Exercise input:

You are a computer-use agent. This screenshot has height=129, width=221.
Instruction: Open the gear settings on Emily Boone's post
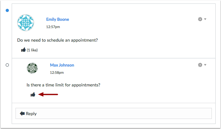pos(200,19)
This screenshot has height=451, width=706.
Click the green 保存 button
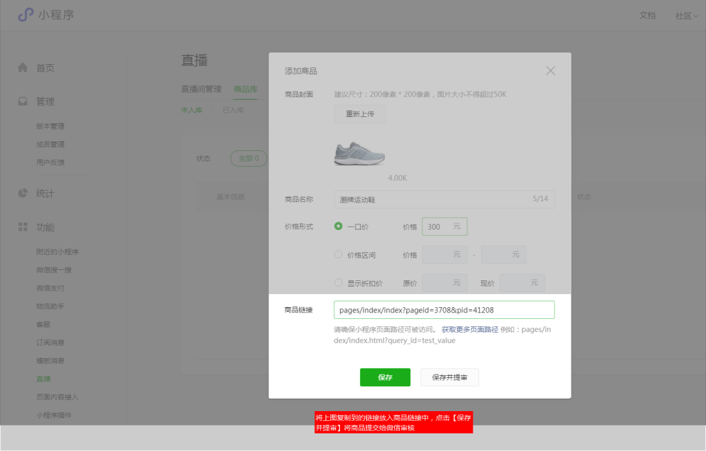pos(385,377)
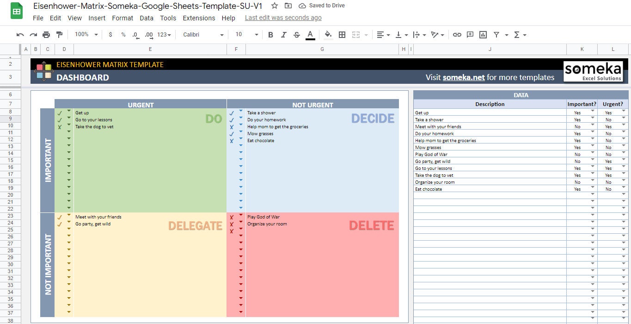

Task to carry out: Set down the records precisely as they appear. Any picture stays out.

Result below:
You are a computer-use agent. This screenshot has height=129, width=221.
Instruction: Open the gear settings on Emily Boone's post
pos(200,19)
This screenshot has height=451, width=706.
Click the green 保存 button
pos(385,377)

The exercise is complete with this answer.